Compound growth in revenues over the past two years is 7.9%, which is broadly in line with the seven year revenue growth rate for this business. We remain confident of our ability to growth this business solidly over the business cycle.
In our core Pensions business, we were delighted to add incremental appointments, that included Medical Research Council, Tilney Pension Fund, Kellog Brown & Root and Saint-Gobain Ireland.
Ireland continued to grow with some strong wins, including the first full-service CST in the Irish market. Our Manchester team has recruited additional colleagues and continue to be a leading presence for trusteeship and governance in the North. Jersey, where we have taken on another chair role, also continues to be a focus.
The Pegasus business continues to see demand across a number of different services areas, including support to in-house teams, project management support, data/GMP projects, provider review and selection, General Code support and trustee effectiveness reviews.
We added new capabilities to our CST clients, embedding the General Code as standard, and will continue to demonstrate the streamlining CST can bring to the governance for all sizes of scheme.
We welcomed seven new members into the team in 2024. In May, our new Managing Director, Sankar Mahalingham, took over, with a new management team including Jane Beverley as Head of Trusteeship and Mark Williamson as Head of Pegasus.
In the last twelve months, we have helped deliver over nine material buy-in transactions for our clients, including De Beers, Next, Royal London and Hays.
Pensions - Outlook
2025 will be a busy year as the DB Funding Code comes into full implementation for many schemes. It will also be a key time to prepare for upcoming changes in both 2025 and 2026, with connections to the Pensions Dashboard Programme from April 2025 onwards and schemes' first Own Risk Assessments from March 2026.
As trustee boards and sponsors continue to look at different long-term options for schemes, we remain well placed to offer both strategic and operational governance support.
We are also contributing to the debate surrounding DC consolidation and await further discussion around revisions to the Value for Money framework.
This constantly changing financial and regulatory environment continues to drive the increased professionalisation of pension trusteeship and governance. We have an excellent reputation in this market and will continue to invest in our business in order to meet this evolving client need over time.
Corporate Services
This is a collection of businesses, with four diversified constituents: Structured Finance Services, our whistleblowing division Safecall, Service of Process and our Corporate Secretarial Services business ('CSS').

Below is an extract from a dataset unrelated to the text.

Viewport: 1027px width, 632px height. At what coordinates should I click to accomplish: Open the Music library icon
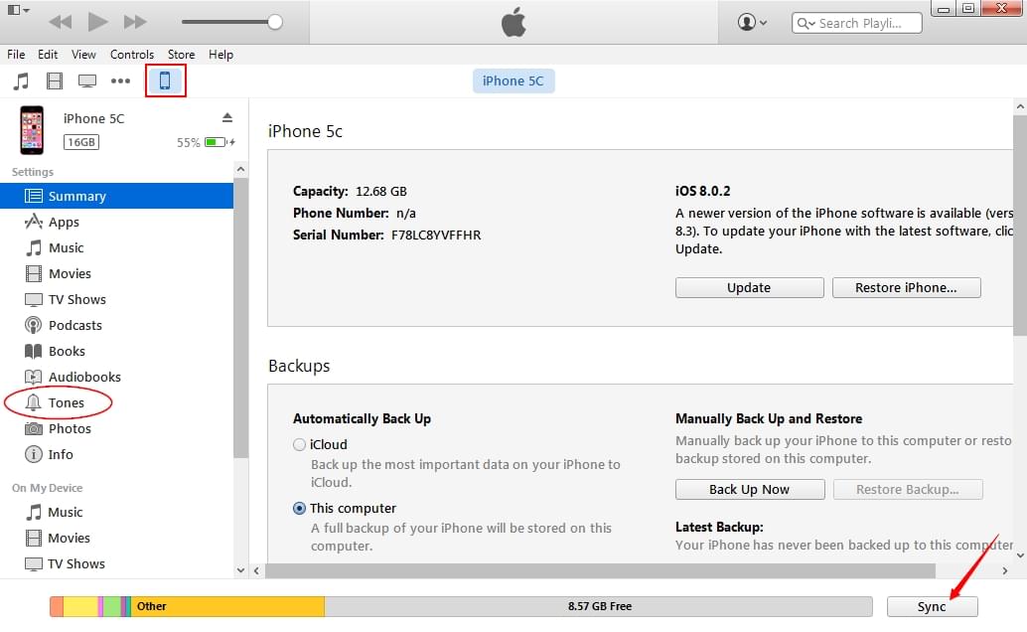(21, 81)
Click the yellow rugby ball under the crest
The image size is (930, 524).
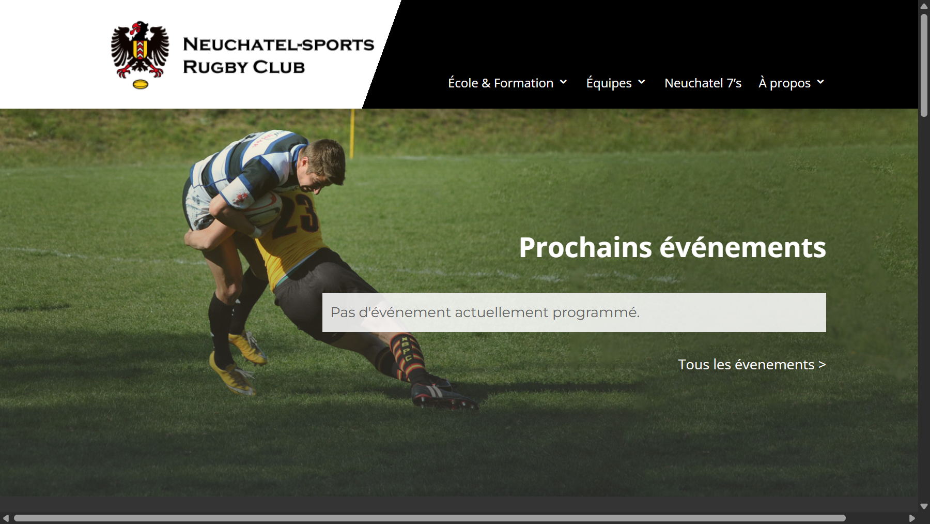[141, 84]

In aggregate, revenue from these business was up 11.0% in 2024. Safecall, Service of Process ('SOP') grew strongly, while our CSS and Structured Finance revenues were broadly flat year on year.
Service of Process ('SoP')
SoP - Market dynamics
This is our business with the fewest recurring revenues, with the greatest dependency on global macro-economic factors and deal flow in capital markets. Following a challenging 2023, market conditions in Capital Markets improved throughout 2024 and we participated well in this recovery.
SoP - Highlights
Investments in training of our staff and our referral partner networks paid dividends in 2024 against the backdrop of improved market conditions.

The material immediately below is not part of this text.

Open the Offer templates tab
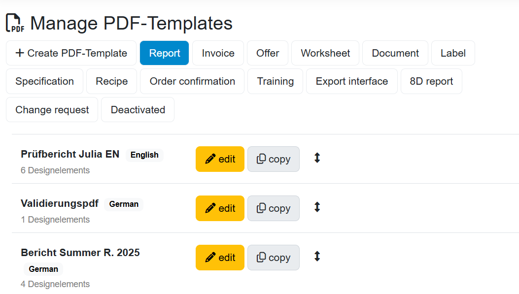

We have been much more proactive with our business development efforts and these continue to bear fruit. Particularly pleasing was to complete the purchase of Linklaters book of business in December, as Linklaters sought to focus their business activities around their core high value products and services, and so decided to sell their non-core Service of Process business.
Service of Process has been a core competency of our firm for many decades and, as law firms evolve their commercial approach, we see an increasing number exploring opportunities to outsource non-core activities wherever they can reasonably do so. We are well placed to take advantage of this.
Given the high transaction volumes, we continue to invest in our systems and have much improved data insight.
Earnings in SoP will always be volatile, as demonstrated by the last two years. Forward revenue visibility is very limited, but we remain confident that this business will remain a material contributor to our profits over financial market and economic cycles.
Corporate Secretarial Services ('CSS')
CSS - Market dynamics
Law makers and regulators worldwide continue to raise the bar for Corporate Governance standards and statutory and regulatory obligations continue their relentless rise.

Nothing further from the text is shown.